I’m sorry if my argument came across as a dichotomic; that was not my intention.
As other commenters wrote, the huge challenge that lays ahead of us is to take this progress to the African continent; the road ahead is just as hard as the one that has brought us here
You are right. So we must look at why this isn't happening. From a moral perspective it should.
Resources and capability are available but the ones at the steering wheel are not willing to allow them to be used. Otherwise it would be done, right?
Does anyone have any explanation for this? How popular would this action be with the people of North America/Europe/Asia? Would it even make a dent in terms of budget when compared to typical foreign aid payments for example?
The Chinese are heavily investing in Africa to gain influence and resources, the Europeans ship off billions of Euros in goods and cash for aid, the US is also buying influence with aid all over Africa.

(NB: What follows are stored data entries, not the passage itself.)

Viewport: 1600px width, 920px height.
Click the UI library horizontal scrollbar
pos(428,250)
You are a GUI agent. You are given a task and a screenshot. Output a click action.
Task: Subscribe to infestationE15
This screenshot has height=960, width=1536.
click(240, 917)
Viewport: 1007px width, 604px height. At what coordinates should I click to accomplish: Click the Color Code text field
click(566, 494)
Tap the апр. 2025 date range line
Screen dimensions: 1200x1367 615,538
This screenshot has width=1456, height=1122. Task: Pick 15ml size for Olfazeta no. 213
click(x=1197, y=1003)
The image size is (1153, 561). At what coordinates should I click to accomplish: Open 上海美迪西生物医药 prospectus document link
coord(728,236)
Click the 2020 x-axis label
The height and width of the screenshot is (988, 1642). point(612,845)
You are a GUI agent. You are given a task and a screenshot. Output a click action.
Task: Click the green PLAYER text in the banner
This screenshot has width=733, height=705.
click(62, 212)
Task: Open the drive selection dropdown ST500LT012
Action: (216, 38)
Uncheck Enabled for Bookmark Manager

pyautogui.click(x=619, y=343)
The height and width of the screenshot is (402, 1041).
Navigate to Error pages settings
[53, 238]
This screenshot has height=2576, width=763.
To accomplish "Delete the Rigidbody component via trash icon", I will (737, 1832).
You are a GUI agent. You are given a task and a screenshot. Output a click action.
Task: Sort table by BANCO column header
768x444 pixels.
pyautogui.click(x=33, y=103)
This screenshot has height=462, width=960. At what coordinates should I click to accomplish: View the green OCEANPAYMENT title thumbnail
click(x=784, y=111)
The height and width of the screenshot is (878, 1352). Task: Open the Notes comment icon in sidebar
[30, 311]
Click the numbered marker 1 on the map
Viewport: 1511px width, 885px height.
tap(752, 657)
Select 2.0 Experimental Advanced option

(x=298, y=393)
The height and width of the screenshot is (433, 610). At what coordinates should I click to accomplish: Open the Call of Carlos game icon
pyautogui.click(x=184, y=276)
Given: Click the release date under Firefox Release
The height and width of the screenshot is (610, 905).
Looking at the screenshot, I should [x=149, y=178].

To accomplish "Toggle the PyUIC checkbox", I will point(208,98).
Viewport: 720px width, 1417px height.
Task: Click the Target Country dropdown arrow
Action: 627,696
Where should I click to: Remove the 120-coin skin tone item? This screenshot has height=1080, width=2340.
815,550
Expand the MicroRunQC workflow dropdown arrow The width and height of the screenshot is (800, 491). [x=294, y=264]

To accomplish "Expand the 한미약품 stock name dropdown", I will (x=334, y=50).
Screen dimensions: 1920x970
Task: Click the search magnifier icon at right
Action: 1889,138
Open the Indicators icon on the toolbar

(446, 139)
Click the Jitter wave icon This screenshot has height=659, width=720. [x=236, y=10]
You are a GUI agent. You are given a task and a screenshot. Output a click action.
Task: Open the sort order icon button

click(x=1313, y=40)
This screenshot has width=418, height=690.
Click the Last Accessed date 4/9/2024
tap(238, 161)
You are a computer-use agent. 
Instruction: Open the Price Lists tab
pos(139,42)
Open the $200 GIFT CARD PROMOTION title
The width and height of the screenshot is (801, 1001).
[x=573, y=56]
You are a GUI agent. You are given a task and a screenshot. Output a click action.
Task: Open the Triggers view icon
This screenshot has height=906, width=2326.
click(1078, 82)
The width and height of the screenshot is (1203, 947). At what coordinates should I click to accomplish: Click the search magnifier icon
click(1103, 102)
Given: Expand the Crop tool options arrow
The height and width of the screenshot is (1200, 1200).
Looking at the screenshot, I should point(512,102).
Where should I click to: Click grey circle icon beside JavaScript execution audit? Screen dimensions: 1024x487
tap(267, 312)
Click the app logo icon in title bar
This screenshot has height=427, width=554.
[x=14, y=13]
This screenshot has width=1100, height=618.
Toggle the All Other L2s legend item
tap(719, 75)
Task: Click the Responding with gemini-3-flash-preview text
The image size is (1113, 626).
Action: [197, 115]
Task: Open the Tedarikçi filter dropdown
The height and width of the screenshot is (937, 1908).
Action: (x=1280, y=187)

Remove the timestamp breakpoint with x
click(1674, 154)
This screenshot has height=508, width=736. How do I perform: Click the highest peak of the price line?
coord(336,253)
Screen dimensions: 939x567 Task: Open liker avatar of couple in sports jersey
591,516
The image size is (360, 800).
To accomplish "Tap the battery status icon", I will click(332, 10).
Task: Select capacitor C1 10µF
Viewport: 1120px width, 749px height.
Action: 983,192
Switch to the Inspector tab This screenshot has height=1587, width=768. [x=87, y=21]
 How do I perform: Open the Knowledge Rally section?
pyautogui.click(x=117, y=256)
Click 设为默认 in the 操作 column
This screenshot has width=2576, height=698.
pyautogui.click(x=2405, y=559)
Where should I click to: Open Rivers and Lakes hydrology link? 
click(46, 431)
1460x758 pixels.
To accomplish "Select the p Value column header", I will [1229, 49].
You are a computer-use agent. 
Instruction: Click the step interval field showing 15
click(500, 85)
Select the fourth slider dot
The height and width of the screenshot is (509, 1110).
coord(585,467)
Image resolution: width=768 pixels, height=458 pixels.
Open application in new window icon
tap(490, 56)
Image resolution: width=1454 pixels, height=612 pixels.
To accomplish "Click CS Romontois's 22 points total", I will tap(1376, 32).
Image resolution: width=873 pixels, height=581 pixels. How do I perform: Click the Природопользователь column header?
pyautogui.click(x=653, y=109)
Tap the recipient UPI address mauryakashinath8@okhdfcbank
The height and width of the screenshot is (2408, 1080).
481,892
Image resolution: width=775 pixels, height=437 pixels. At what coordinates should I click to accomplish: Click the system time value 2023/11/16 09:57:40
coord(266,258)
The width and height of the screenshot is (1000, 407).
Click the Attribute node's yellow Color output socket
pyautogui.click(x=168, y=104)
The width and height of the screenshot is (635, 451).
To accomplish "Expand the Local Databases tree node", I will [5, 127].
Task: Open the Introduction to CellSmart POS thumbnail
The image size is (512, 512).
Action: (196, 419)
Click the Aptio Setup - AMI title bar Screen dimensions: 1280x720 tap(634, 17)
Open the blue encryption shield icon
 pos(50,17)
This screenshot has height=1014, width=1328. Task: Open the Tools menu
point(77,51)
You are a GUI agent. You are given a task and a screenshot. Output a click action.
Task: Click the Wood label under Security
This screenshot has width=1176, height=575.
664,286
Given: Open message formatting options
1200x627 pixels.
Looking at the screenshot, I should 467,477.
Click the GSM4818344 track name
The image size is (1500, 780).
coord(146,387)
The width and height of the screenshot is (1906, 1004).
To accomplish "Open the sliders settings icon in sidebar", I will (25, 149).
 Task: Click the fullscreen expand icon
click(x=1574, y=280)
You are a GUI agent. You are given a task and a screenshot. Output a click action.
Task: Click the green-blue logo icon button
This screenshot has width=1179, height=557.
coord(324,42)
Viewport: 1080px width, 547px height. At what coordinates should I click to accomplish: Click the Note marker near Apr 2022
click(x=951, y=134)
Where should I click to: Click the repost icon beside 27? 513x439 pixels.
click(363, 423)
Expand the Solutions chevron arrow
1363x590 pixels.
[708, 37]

Is it simply not paying off? There is no short term political or economic benefit here? Is that it?
I think that's something you have to support. Certainly it is possible, but what else are you putting off or de-prioritizing to do it?
I certainly agree that we should aim to make the most impactful improvements in the most people's lives, I just don't quite know how a global society or even individual countries go about a reasonable prioritization process.
Absolutely true, but rarely are there enough resources to treat all patients simultaneously, hence triage. If the death rate in one group is higher and faster than another, you should focus on that group first, generally.